» **Task prompt**
Restate each of the lines below word for word and drop every picture.

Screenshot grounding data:

········

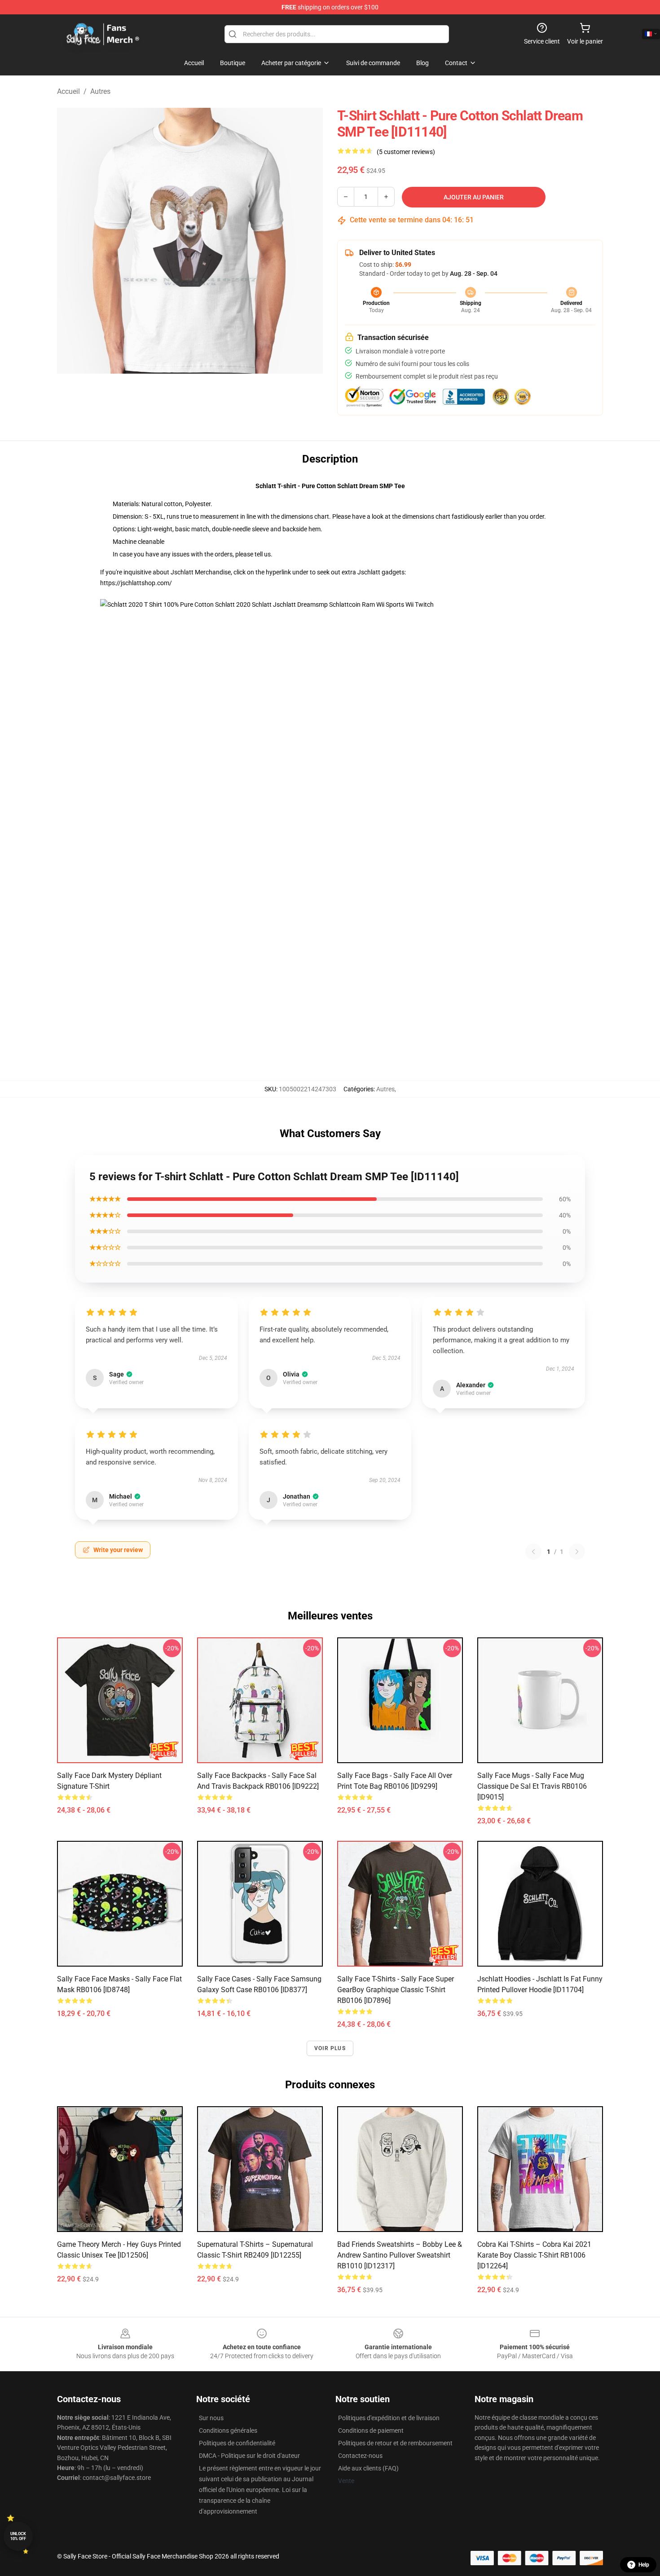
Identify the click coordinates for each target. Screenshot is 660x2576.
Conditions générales (228, 2430)
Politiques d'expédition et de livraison (389, 2418)
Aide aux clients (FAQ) (368, 2468)
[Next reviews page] (577, 1552)
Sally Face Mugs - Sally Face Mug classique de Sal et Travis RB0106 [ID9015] (532, 1786)
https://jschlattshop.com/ (136, 583)
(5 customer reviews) (406, 151)
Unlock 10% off (18, 2536)
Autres (100, 91)
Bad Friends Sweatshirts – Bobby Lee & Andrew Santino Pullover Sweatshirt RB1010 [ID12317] (399, 2255)
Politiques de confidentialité (237, 2443)
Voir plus (330, 2048)
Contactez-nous (360, 2455)
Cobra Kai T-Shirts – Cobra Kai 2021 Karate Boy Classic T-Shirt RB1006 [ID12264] (534, 2255)
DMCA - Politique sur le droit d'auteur (249, 2455)
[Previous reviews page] (533, 1552)
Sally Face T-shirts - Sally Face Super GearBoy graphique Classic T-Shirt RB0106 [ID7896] (395, 1990)
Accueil (68, 91)
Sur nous (211, 2418)
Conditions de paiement (371, 2430)
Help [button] (643, 2565)
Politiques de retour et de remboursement (395, 2443)
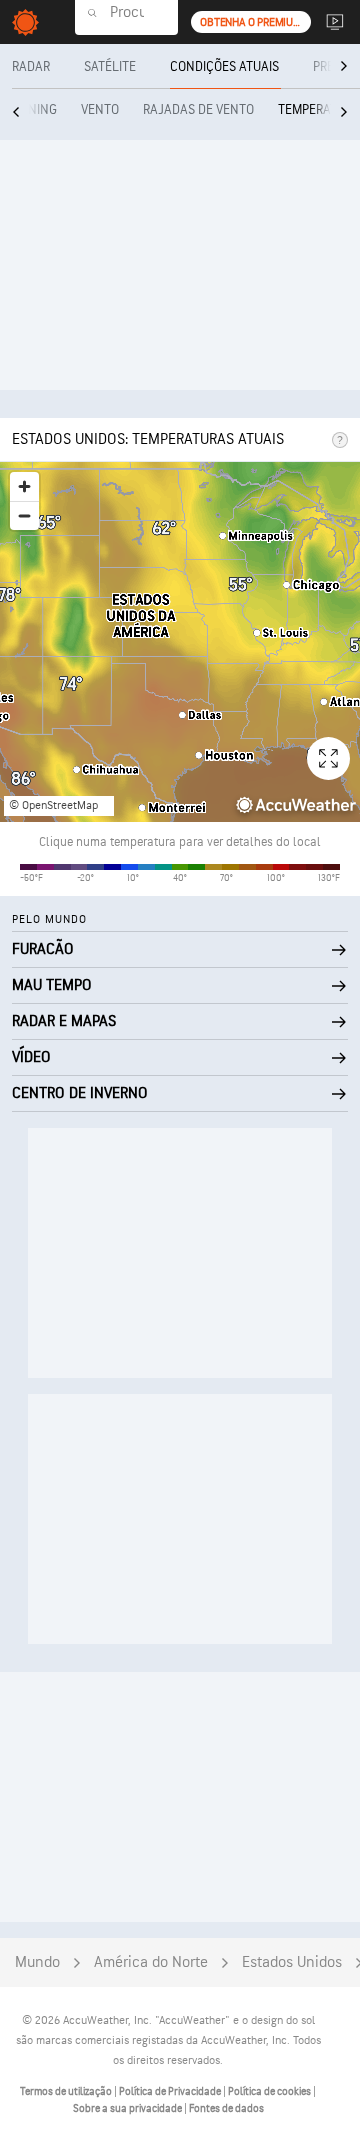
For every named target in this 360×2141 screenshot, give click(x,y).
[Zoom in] (24, 486)
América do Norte (151, 1962)
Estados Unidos (292, 1962)
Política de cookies (270, 2091)
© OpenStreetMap (53, 805)
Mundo (37, 1962)
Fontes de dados (226, 2108)
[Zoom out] (24, 515)
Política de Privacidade (171, 2091)
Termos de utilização (67, 2091)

········

» **Task response**
Identify the click coordinates for each target. Screenshot is 660x2576.
Conditions générales (228, 2430)
Politiques d'expédition et de livraison (389, 2418)
Aide aux clients (FAQ) (368, 2468)
[Next reviews page] (577, 1552)
Sally Face Mugs - Sally Face Mug classique de Sal et Travis RB0106 [ID9015] (532, 1786)
https://jschlattshop.com/ (136, 583)
(5 customer reviews) (406, 151)
Unlock 10% off (18, 2536)
Autres (100, 91)
Bad Friends Sweatshirts – Bobby Lee & Andrew Santino Pullover Sweatshirt RB1010 [ID12317] (399, 2255)
Politiques de confidentialité (237, 2443)
Voir plus (330, 2048)
Contactez-nous (360, 2455)
Cobra Kai T-Shirts – Cobra Kai 2021 Karate Boy Classic T-Shirt RB1006 [ID12264] (534, 2255)
DMCA - Politique sur le droit d'auteur (249, 2455)
[Previous reviews page] (533, 1552)
Sally Face T-shirts - Sally Face Super GearBoy graphique Classic T-Shirt RB0106 [ID7896] (395, 1990)
Accueil (68, 91)
Sur nous (211, 2418)
Conditions de paiement (371, 2430)
Help [button] (643, 2565)
Politiques de retour et de remboursement (395, 2443)
For every named target in this 360×2141 screenshot, give click(x,y).
[Zoom in] (24, 486)
América do Norte (151, 1962)
Estados Unidos (292, 1962)
Política de cookies (270, 2091)
© OpenStreetMap (53, 805)
Mundo (37, 1962)
Fontes de dados (226, 2108)
[Zoom out] (24, 515)
Política de Privacidade (171, 2091)
Termos de utilização (67, 2091)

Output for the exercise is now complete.